Evolution and functional significance of derived sternal ossification patterns in ornithothoracine birds.
While it was thought that sternal ossification patterns were distinct between Enantiornithine (extinct Mesozoic avialans with teeth and clawed fingers on each wing) and Ornithodira (containing birds, nonavian dinosaurs and pterosaurs), our detailed comparisons find more similarities than were previously recognized. Based upon what is known about molecular mechanisms for morphogenesis, the parallel shifts to midline ossification appear to be related to the development of a large ventral keel, which is only present in these two lineages. Midline ossification can serve to medially reinforce the sternum at a relatively early ontogenetic stage, which would have been especially beneficial during the protracted development of the Cretaceous enantiornthines.

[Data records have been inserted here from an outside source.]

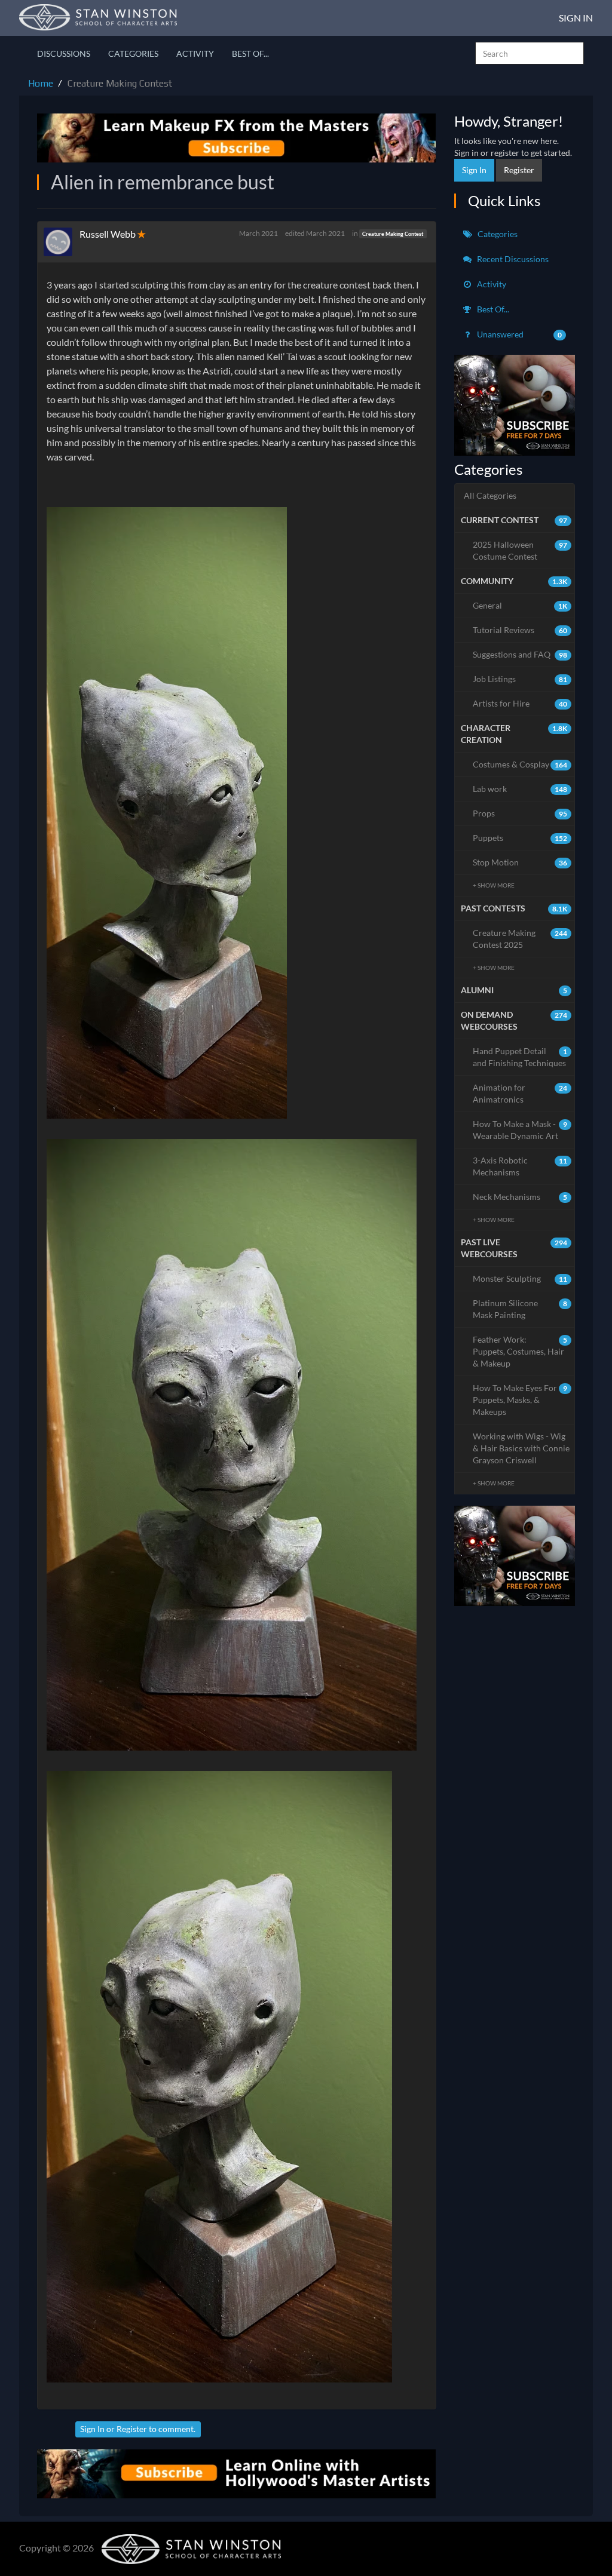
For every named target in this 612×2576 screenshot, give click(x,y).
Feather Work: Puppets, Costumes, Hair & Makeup (520, 1351)
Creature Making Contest (392, 234)
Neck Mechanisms (520, 1197)
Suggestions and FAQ (520, 654)
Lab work (520, 789)
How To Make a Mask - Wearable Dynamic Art (520, 1130)
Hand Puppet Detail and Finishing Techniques (520, 1057)
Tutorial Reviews (520, 630)
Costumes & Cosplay (520, 764)
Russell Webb (107, 234)
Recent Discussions (512, 259)
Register (132, 2429)
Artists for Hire (520, 703)
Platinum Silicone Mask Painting (520, 1309)
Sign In (576, 17)
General (520, 605)
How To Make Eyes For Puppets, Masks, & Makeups (520, 1400)
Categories (133, 53)
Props (520, 813)
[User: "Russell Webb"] (61, 242)
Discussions (63, 53)
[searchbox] (529, 53)
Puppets (520, 838)
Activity (195, 53)
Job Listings (520, 679)
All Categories (490, 495)
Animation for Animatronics (520, 1093)
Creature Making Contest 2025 (520, 939)
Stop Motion (520, 862)
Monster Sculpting (520, 1278)
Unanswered (518, 334)
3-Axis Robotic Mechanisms (520, 1166)
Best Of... (250, 53)
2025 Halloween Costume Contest (520, 550)
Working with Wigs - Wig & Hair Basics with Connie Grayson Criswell (521, 1448)
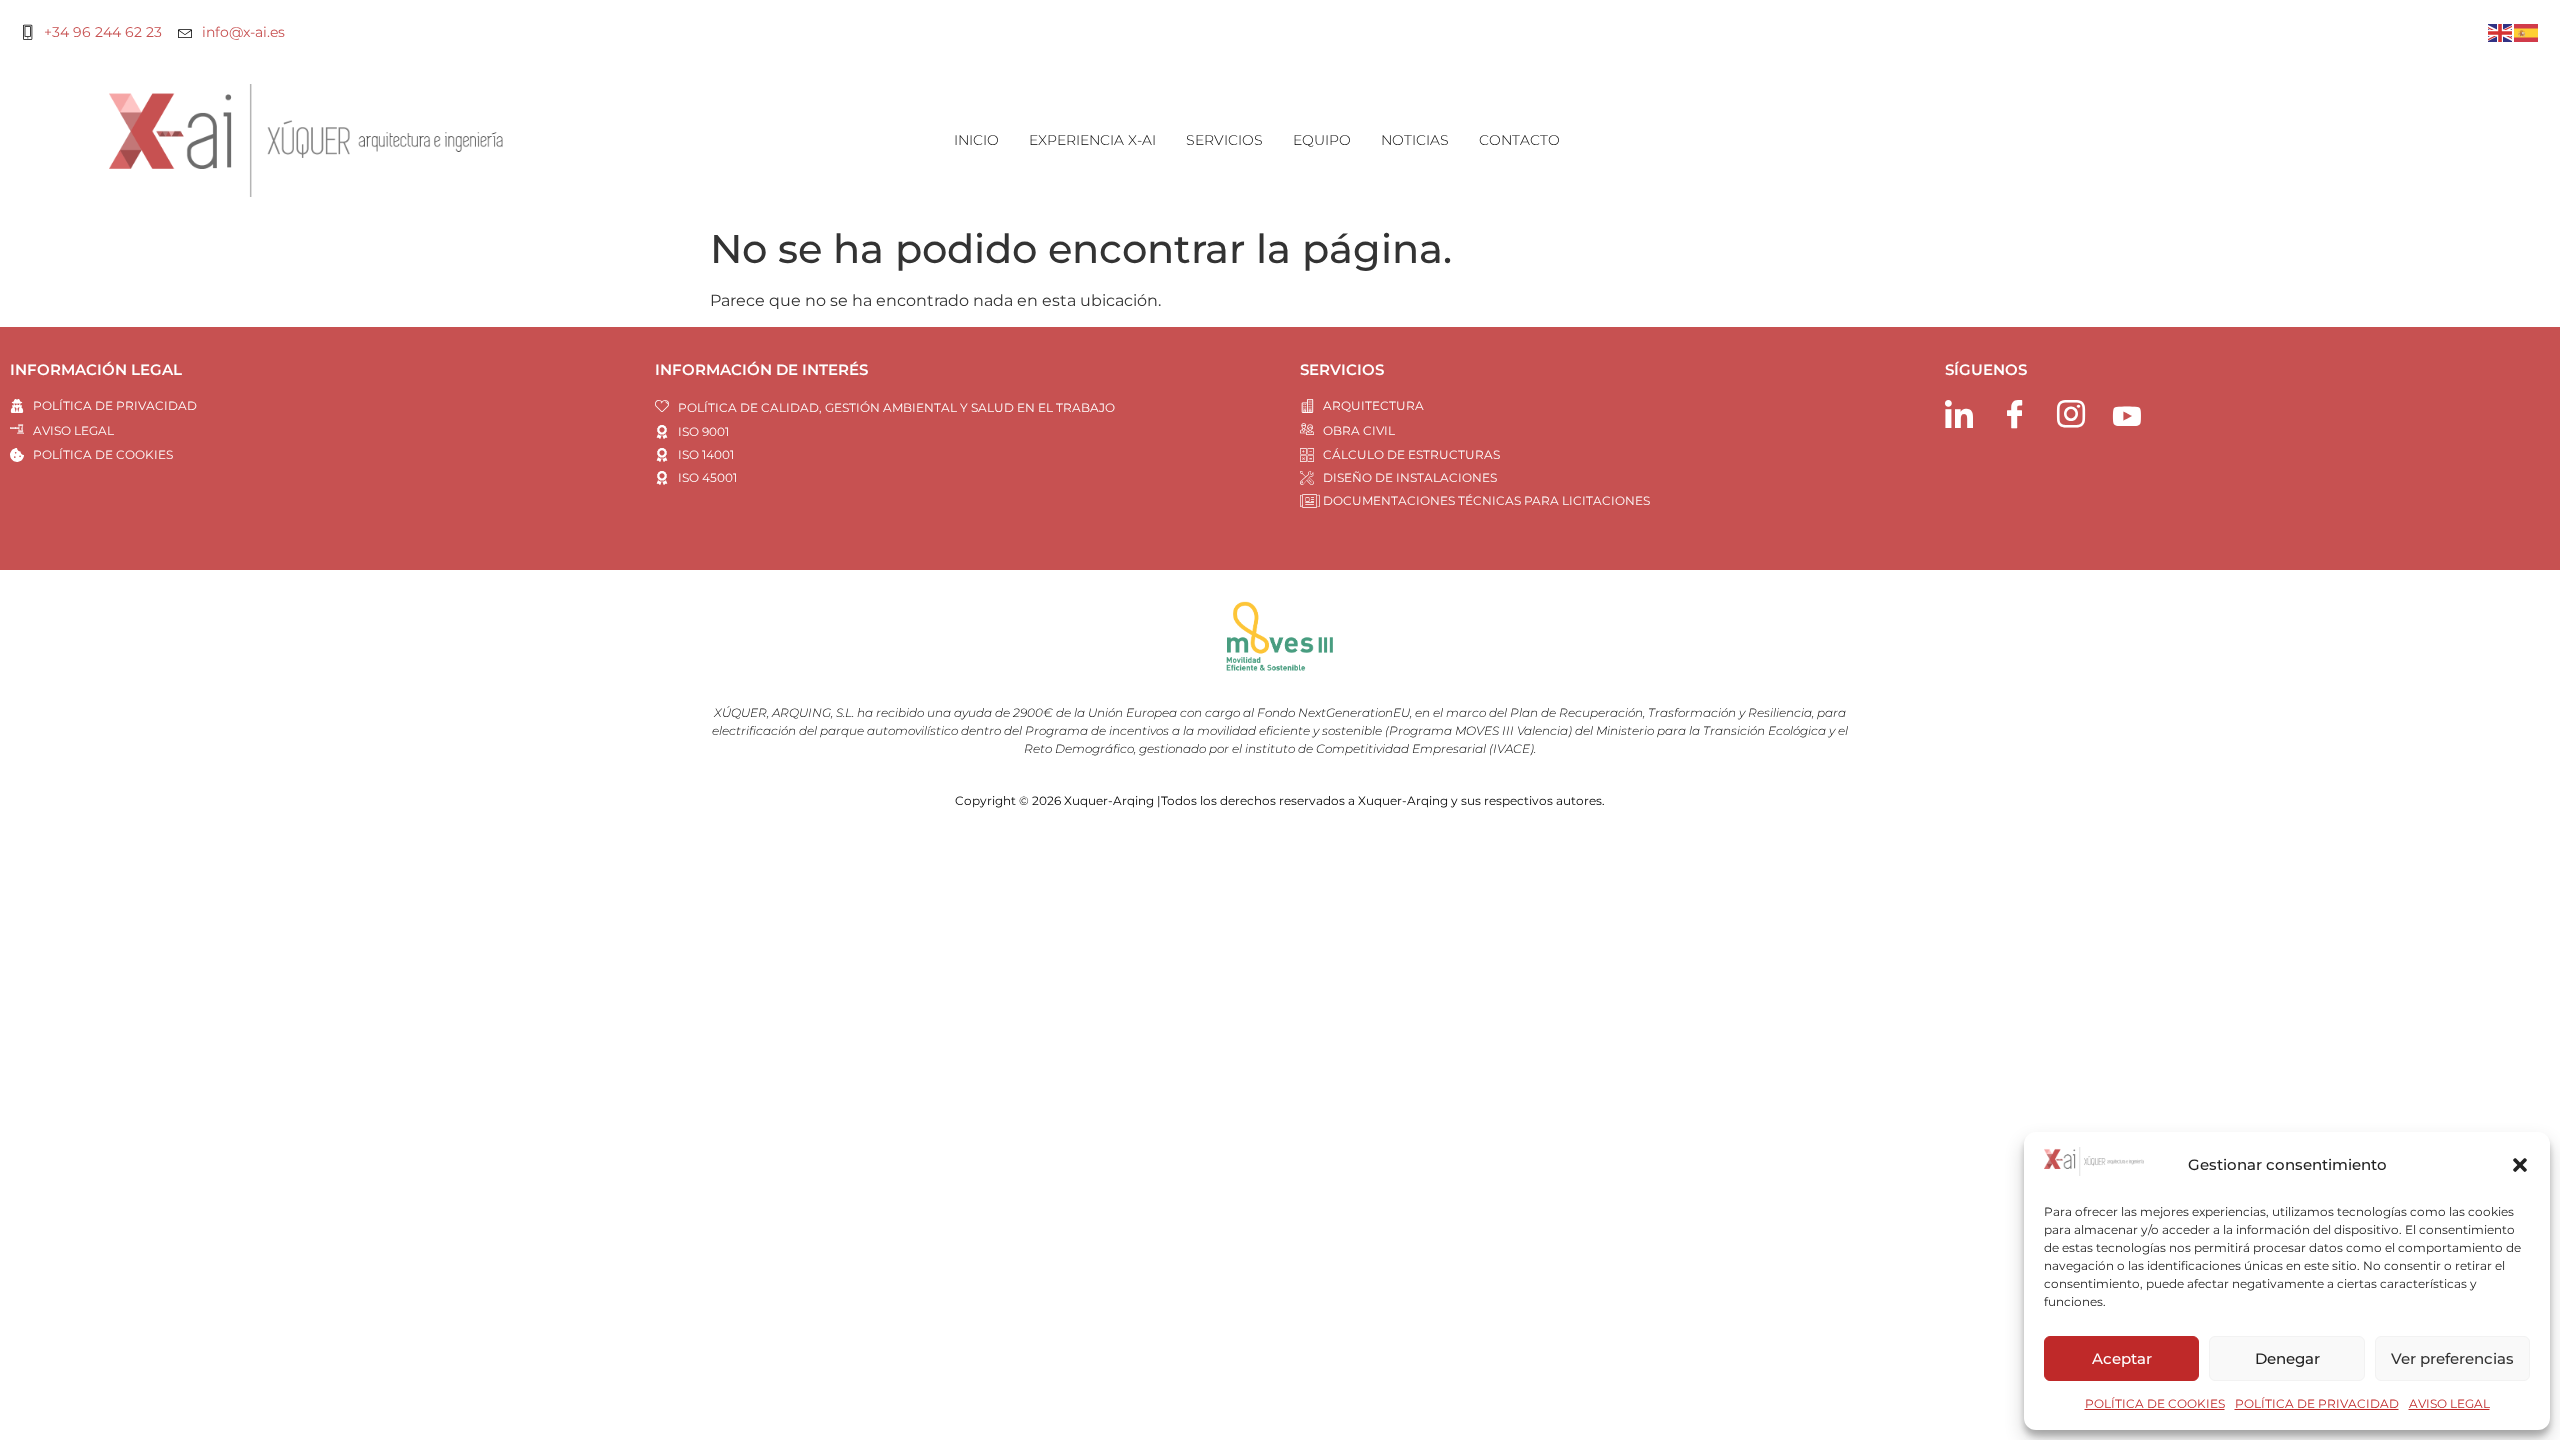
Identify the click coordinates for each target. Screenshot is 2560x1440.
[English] (2501, 31)
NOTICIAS (1415, 140)
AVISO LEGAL (2449, 1403)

The midline pattern of sternal ossification characteristic of the Cretaceous enantiornithine birds is unique among the Ornithodira, the group containing birds, nonavian dinosaurs and pterosaurs. This has been suggested to indicate that Enantiornithes is not the sister group of Ornithuromorpha, the clade that includes living birds and their close relatives, which would imply rampant convergence in many nonsternal features between enantiornithines and ornithuromorphs. However, detailed comparisons reveal greater similarity between neornithine (i.e. crown group bird) and enantiornithine modes of sternal ossification than previously recognized. Furthermore, a new subadult enantiornithine specimen demonstrates that sternal ossification followed a more typically ornithodiran pattern in basal members of the clade. This new specimen, referable to the Pengornithidae, indicates that the unique ossification pattern observed in other juvenile enantiornithines is derived within Enantiornithes. A similar but clearly distinct pattern appears to have evolved in parallel in the ornithuromorph lineage. The atypical mode of sternal ossification in some derived enantiornithines should be regarded as an autapomorphic condition rather than an indication that enantiornithines are not close relatives of ornithuromorphs. Based on what is known about molecular mechanisms for morphogenesis and the possible selective advantages, the parallel shifts to midline ossification that took place in derived enantiornithines and living neognathous birds appear to have been related to the development of a large ventral keel, which is only present in ornithuromorphs and enantiornithines. Midline ossification can serve to medially reinforce the sternum at a relatively early ontogenetic stage, which would have been especially beneficial during the protracted development of the superprecocial Cretaceous enantiornithines.